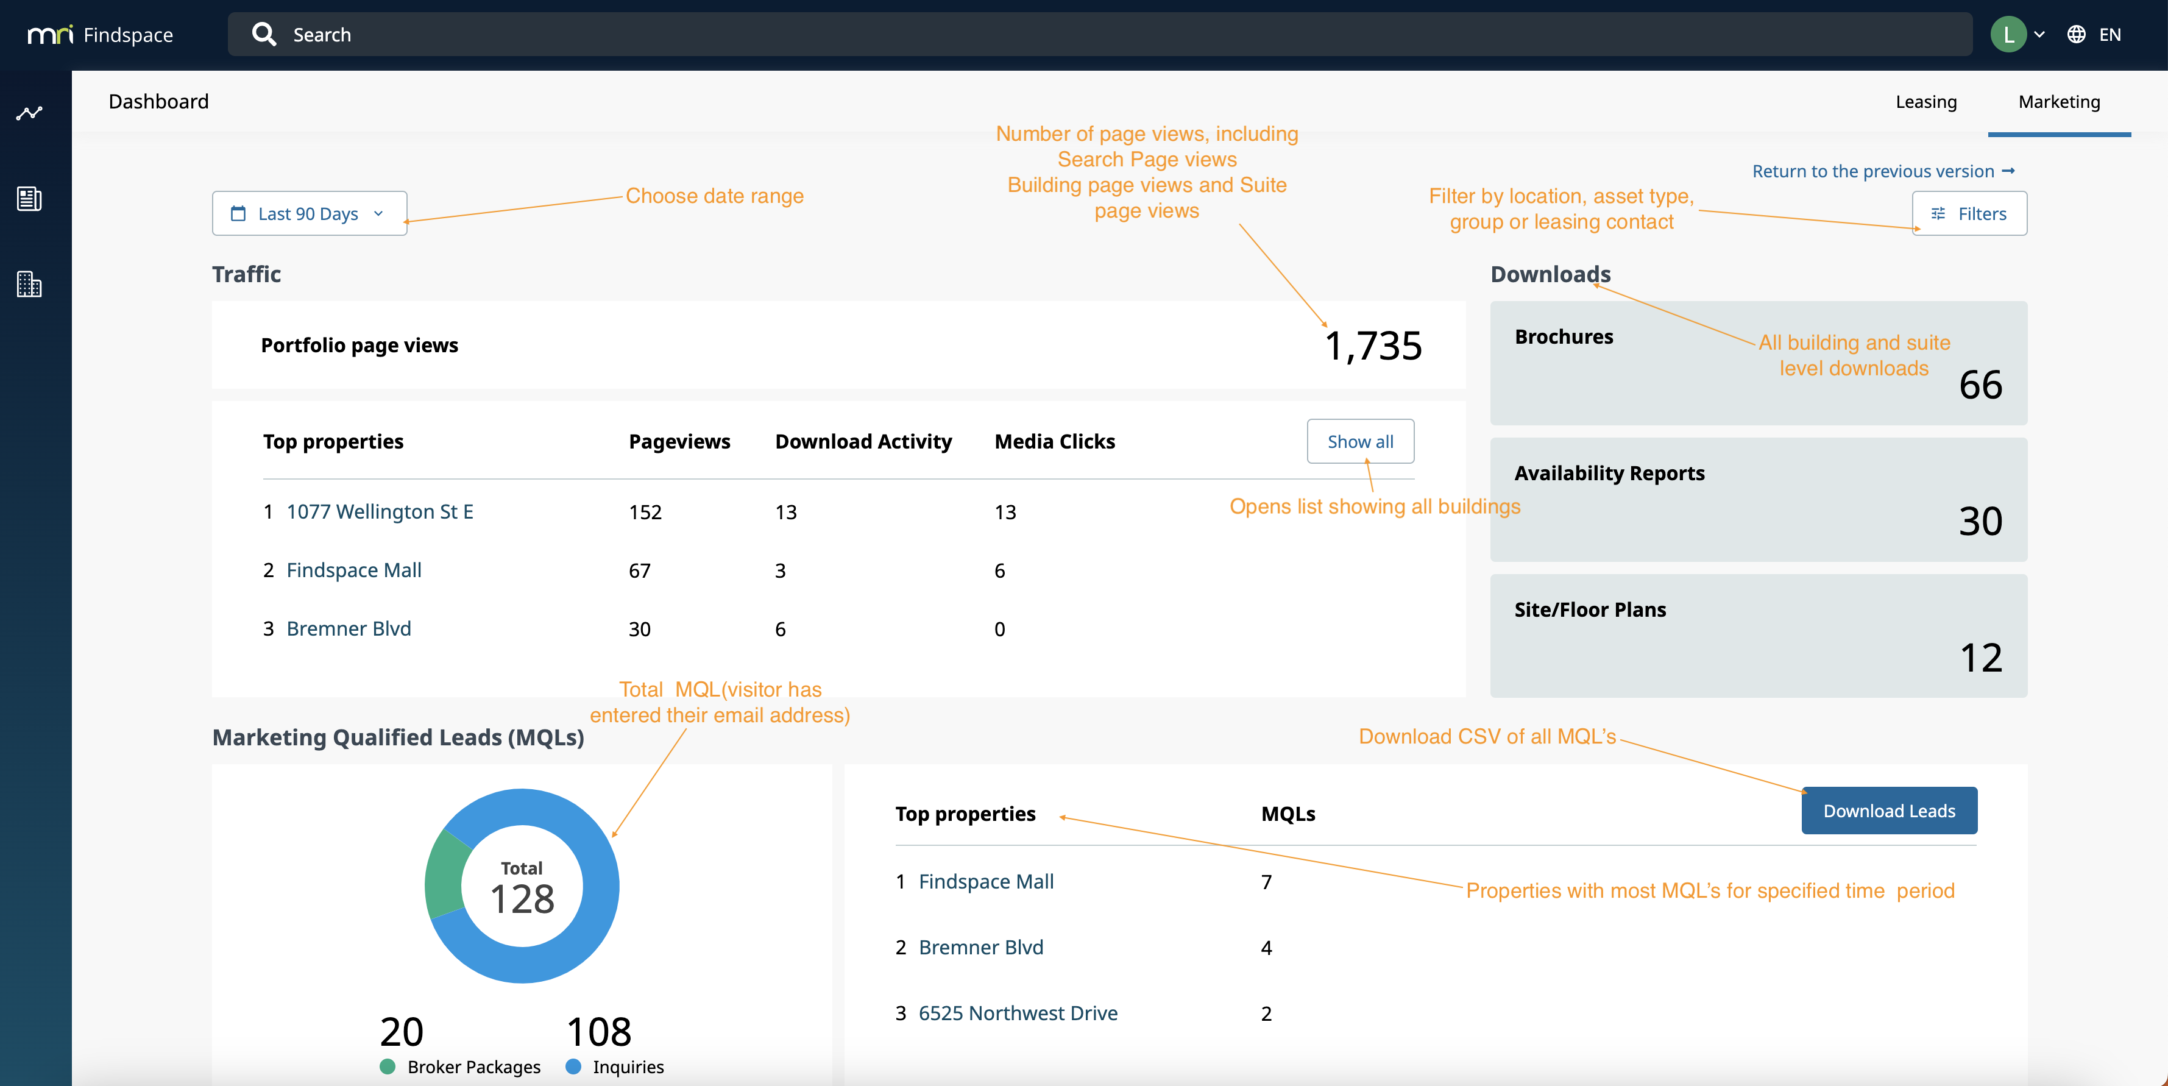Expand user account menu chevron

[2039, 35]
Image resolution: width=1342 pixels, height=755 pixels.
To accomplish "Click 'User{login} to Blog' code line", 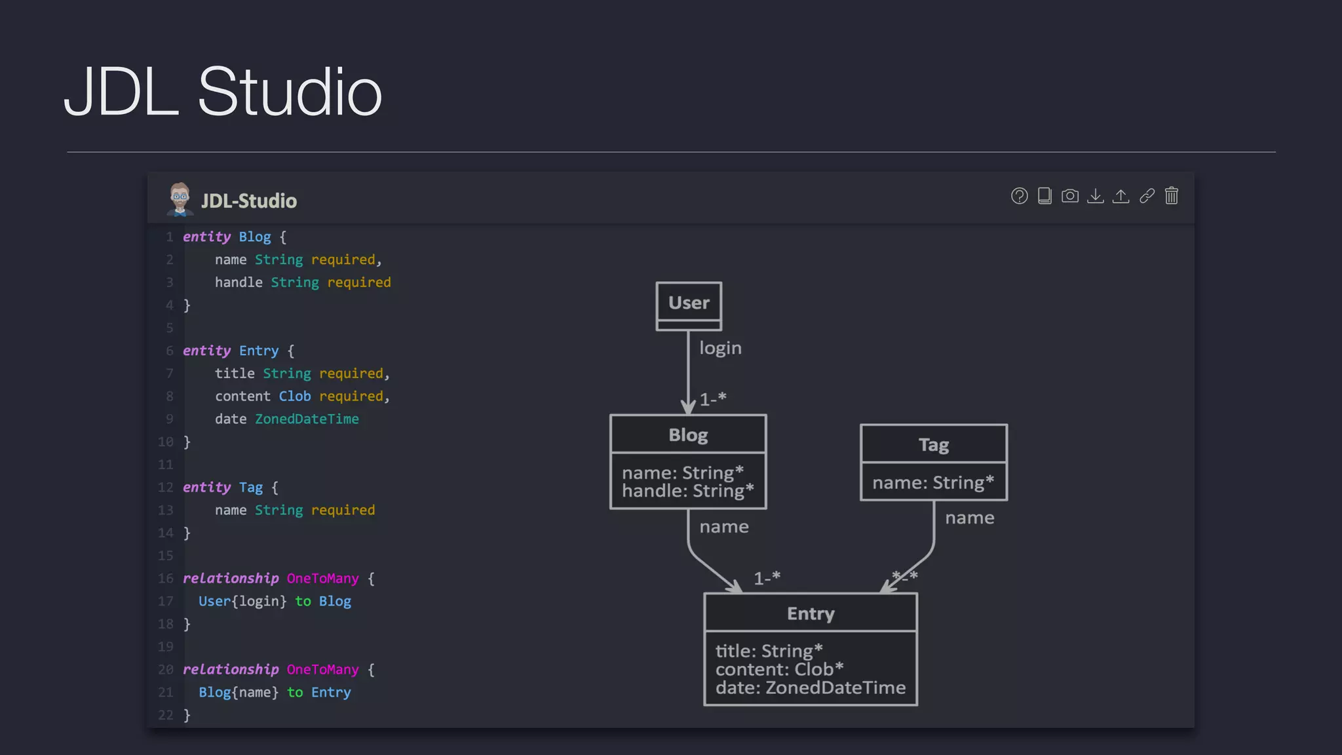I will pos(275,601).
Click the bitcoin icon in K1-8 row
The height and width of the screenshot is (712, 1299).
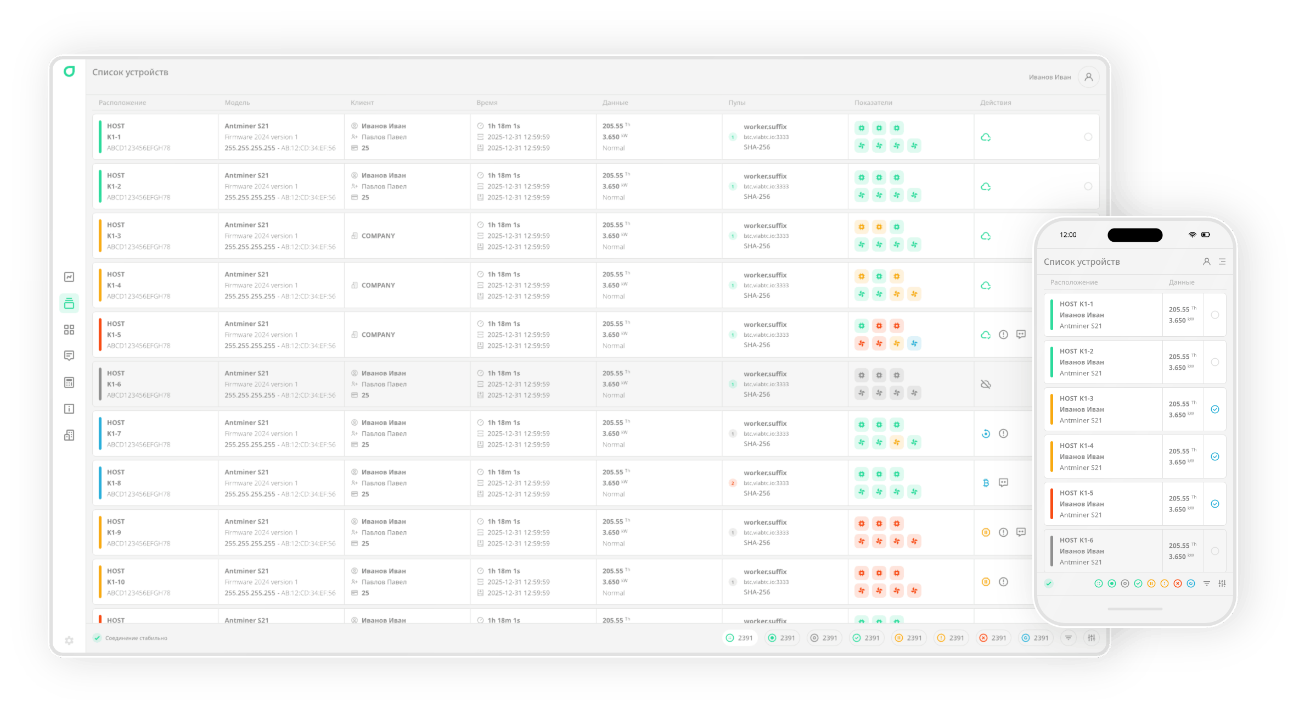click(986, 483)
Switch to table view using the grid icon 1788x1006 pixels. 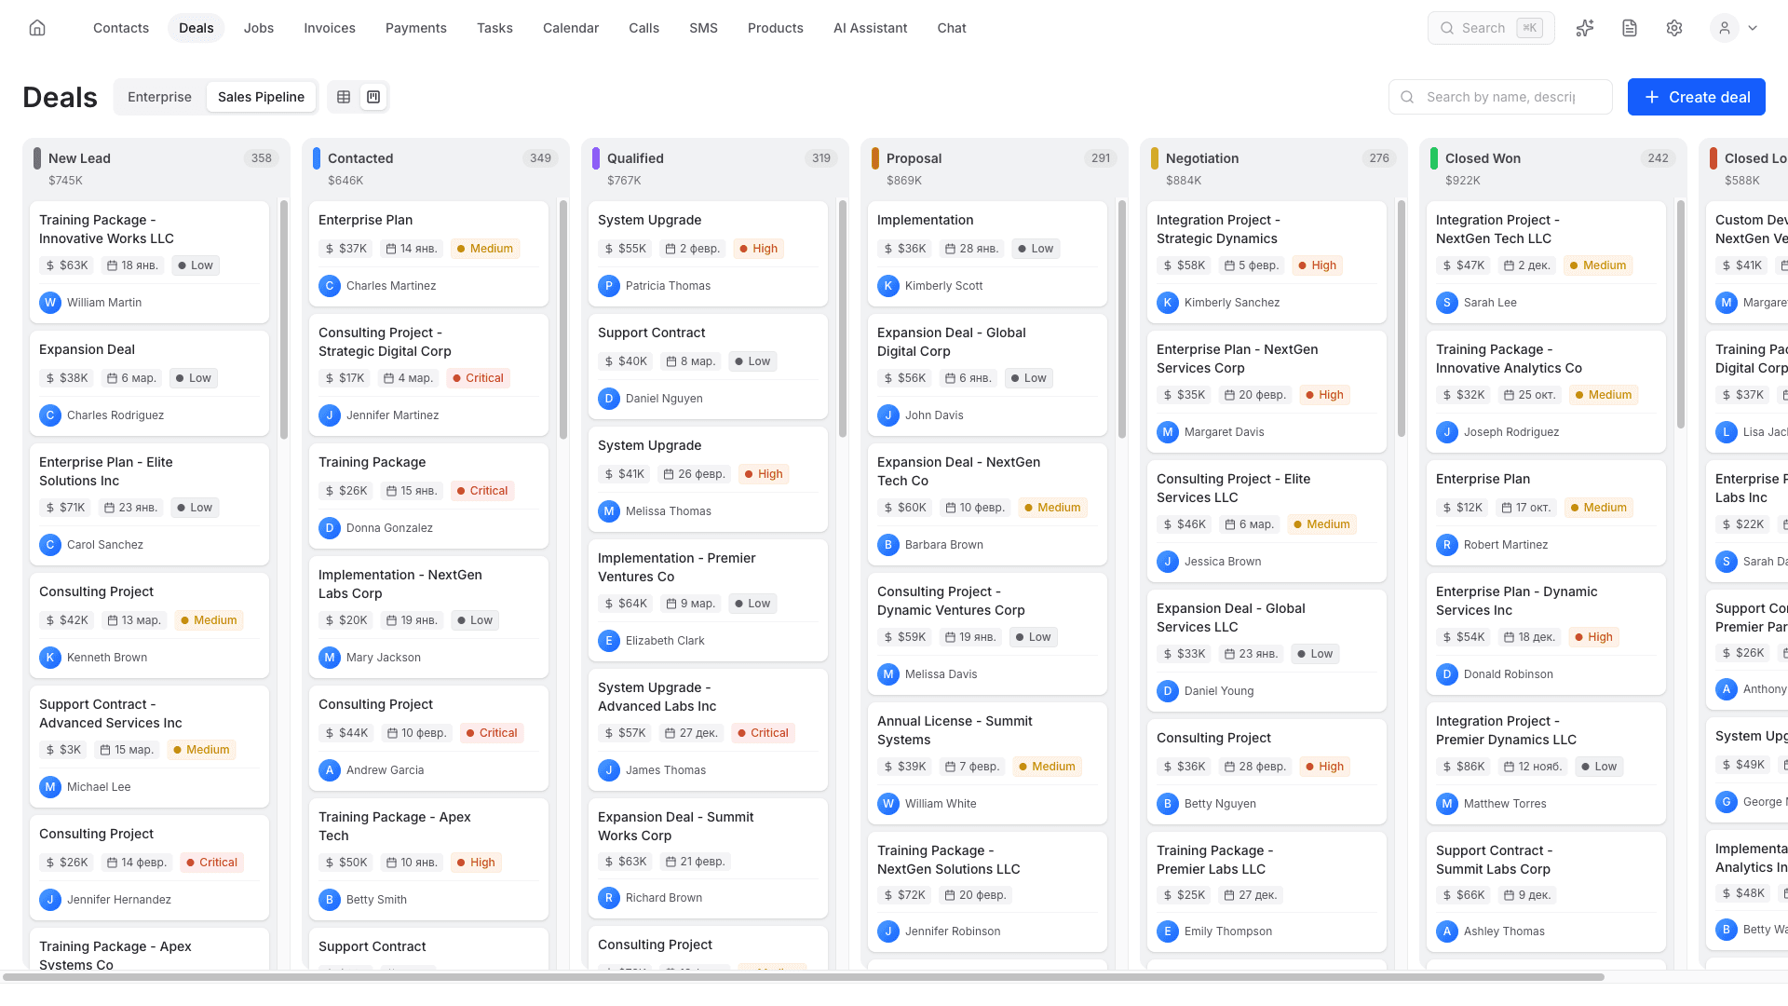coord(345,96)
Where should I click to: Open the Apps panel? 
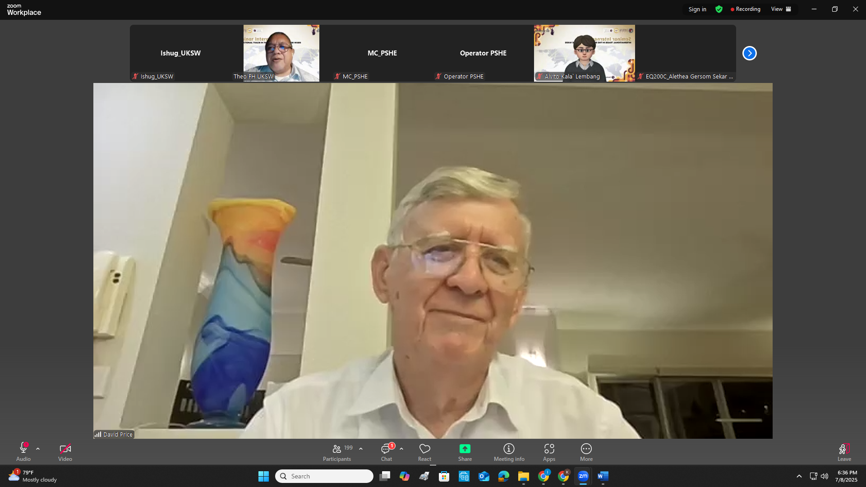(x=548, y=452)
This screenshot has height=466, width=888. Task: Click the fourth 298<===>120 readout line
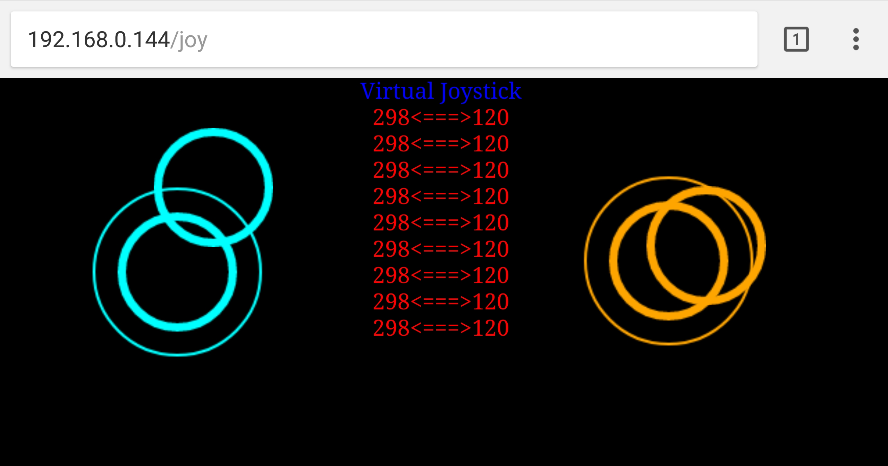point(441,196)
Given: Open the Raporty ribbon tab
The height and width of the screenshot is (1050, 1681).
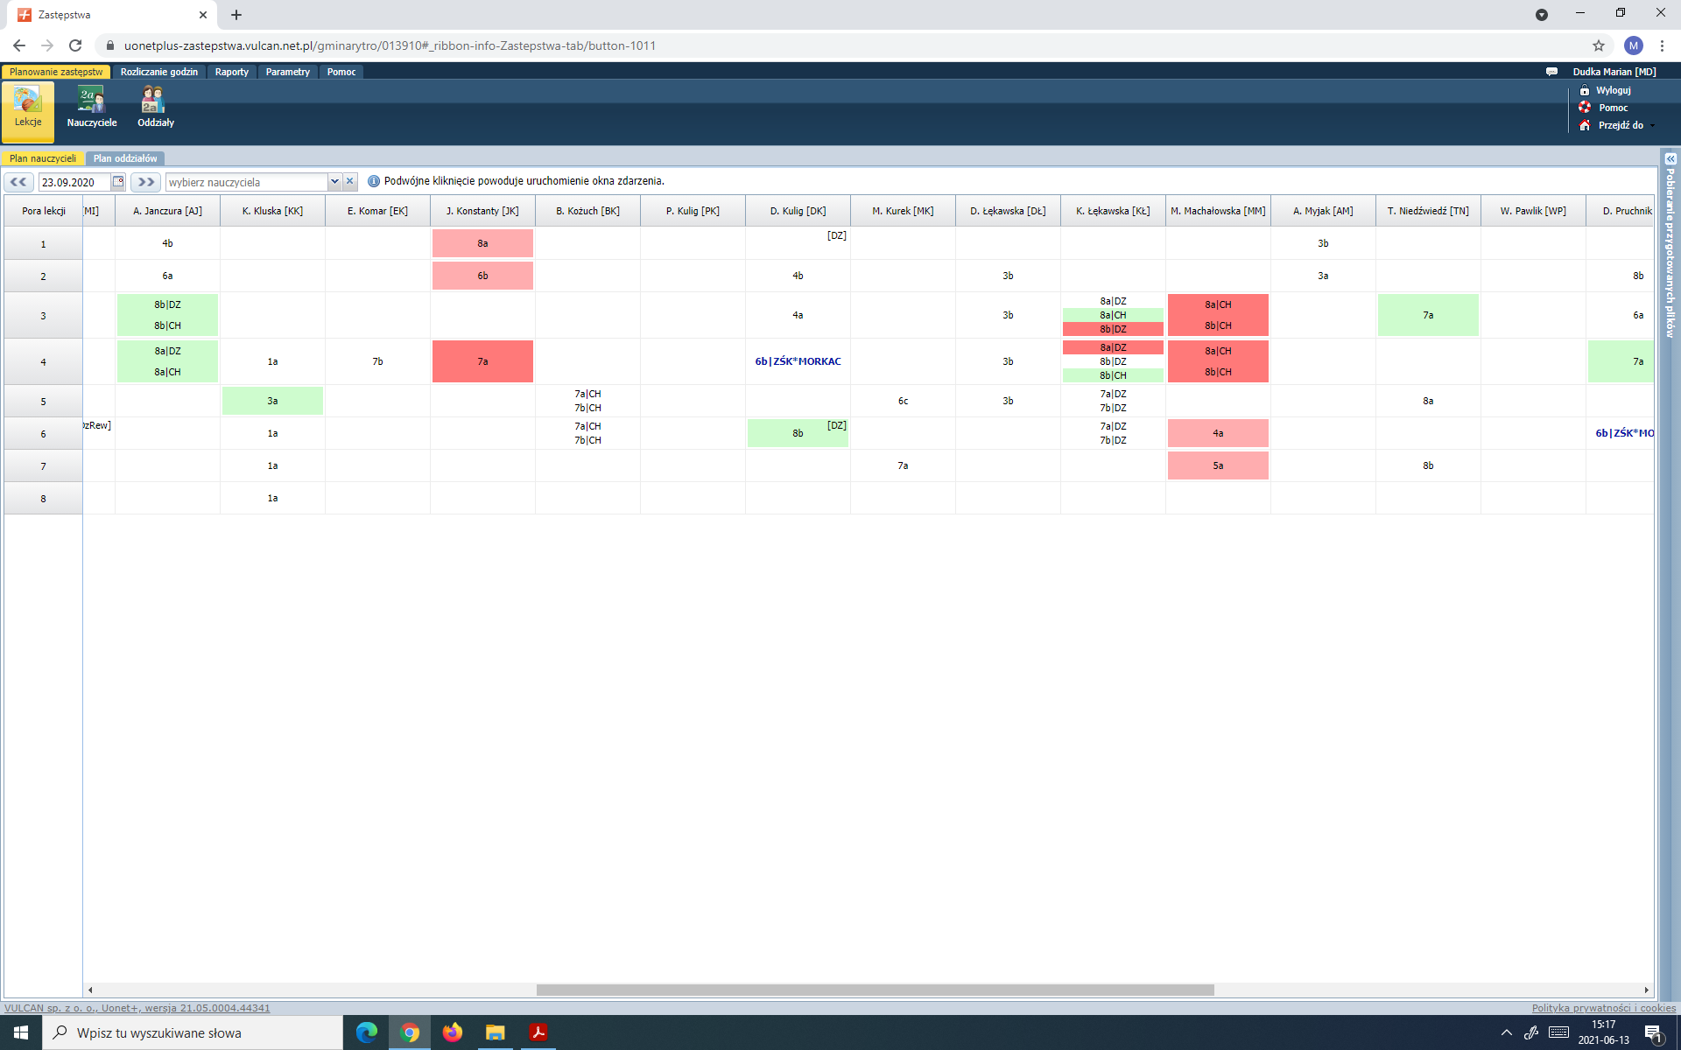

ACTIVITY
From the line containing "Given: Open the Raporty ribbon tab" through the last line of the entries, both included, print each line exactly and omit any picture.

SOLUTION FOR THIS PROBLEM
Given: Open the Raporty ribbon tab
The height and width of the screenshot is (1050, 1681).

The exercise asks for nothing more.